OJ Simpson’s ex-wife, Nicole Simpson, and her friend, Ron Goldman, were found dead June 12, 1994. Nicole died from four stab wounds with little struggle. There was evidence of an attack with bruises on the right side of her head. The bodies were found two hours after their deaths and, while searching the scene, the officers found a bloody glove. When searching OJ’s house, they found the matching glove to the one previously obtained at the murder scene.
On June 17, 1994, OJ Simpson was charged of murder. He is later found not guilty and acquitted of both accounts of murder.
Many pieces of evidence were gathered such as bloody gloves, shoe prints, and hair evidence. The shoe prints recommend that OJ was the one who committed the crime since he had the same size and pair of shoes as the murderer. Although they couldn’t prove that OJ was guilty, former Supervisory Special Agent Brad Romanoff says that “evidence is evidence” and that OJ is “wickedly guilty.”
When the hypothetical confession came to light after twelve years, it just reassured the guilty verdict that Freshman Kaitlyn Brooks made after watching the documentary on the case. Brooks says, “This confession doesn’t alter my original thoughts because I always thought he was guilty.” She does believe that the evidence was enough to prove OJ guilty, but the fact that the bloody glove didn’t fit, swayed the jurors’ minds to not guilty. Brooks also says, “There is not only physical evidence convicting OJ Simpson of killing his wife, but there is psychological evidence, such as him not asking how his wife died, which points to his guilt in killing Nicole and Goldman.”
The media has influence this case in a drastic way by hurrying the case along since OJ was a celebrity and under the spotlight for his football career. Former Special Agent James Durand says, “I believe the entire investigation and prosecution were orchestrated by celebrities, politicians, and the media. If not pressured by these entities, the prosecution could have conducted additional investigations to show the applicability of the evidence disallowed.”

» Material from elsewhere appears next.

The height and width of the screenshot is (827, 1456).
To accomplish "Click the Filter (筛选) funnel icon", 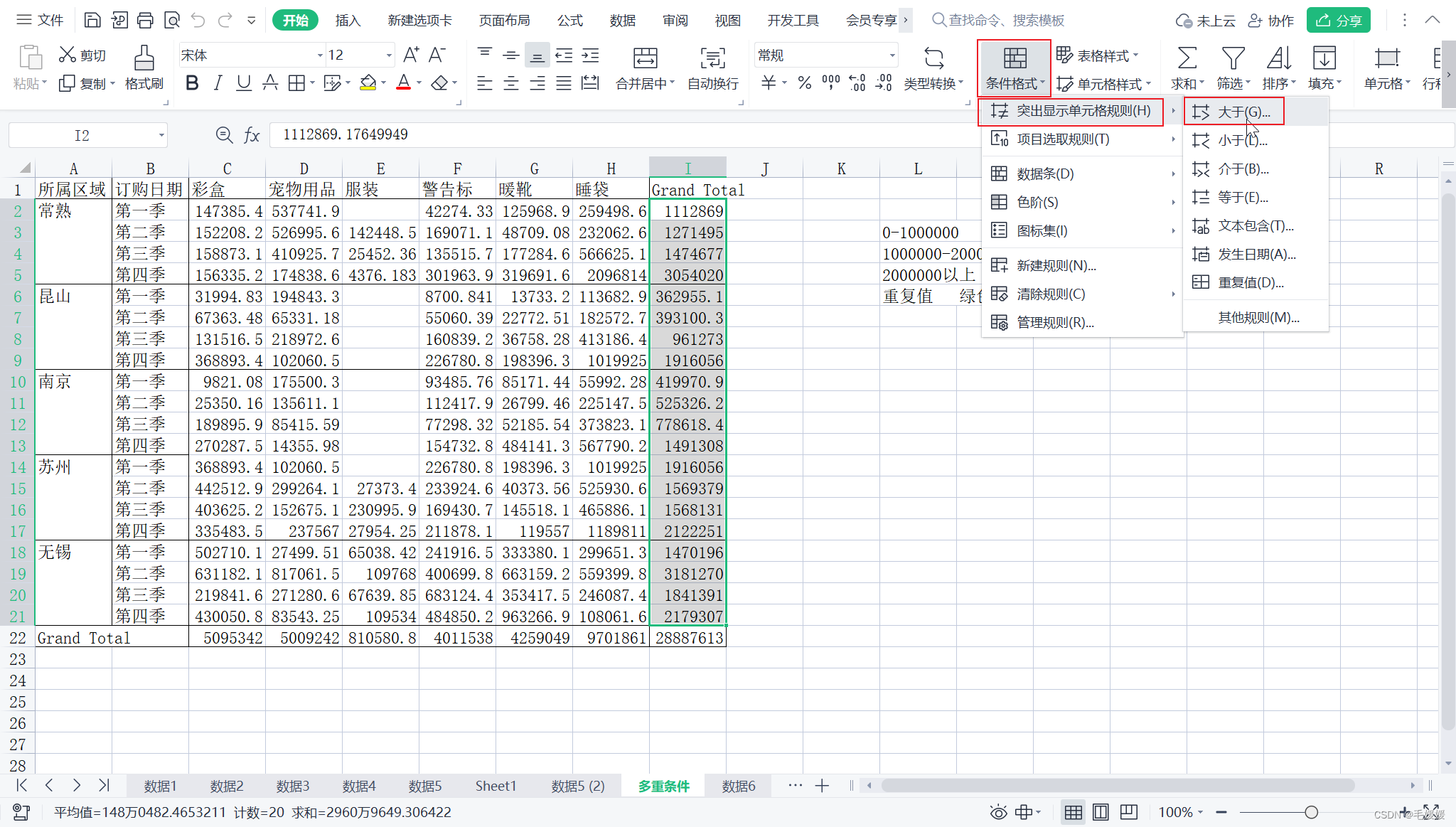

Due to double jeopardy, OJ couldn’t get charged again even if they find a substantial amount of evidence against him. Although double jeopardy refuses the justice system to charge OJ again, Durand says it “is a valid and necessary part of our legal system. When considered along with the right to a speedy trial act, it encourages the prosecutors/police to develop the case to its full potential before rushing to charge and prosecute someone, especially in a high profile case such as this one.” Romanoff says, “I never believed in double jeopardy. You should be able to come after them again.” These prove that double jeopardy can be viewed as either a negative or a positive, but it always has an impact on a legal case.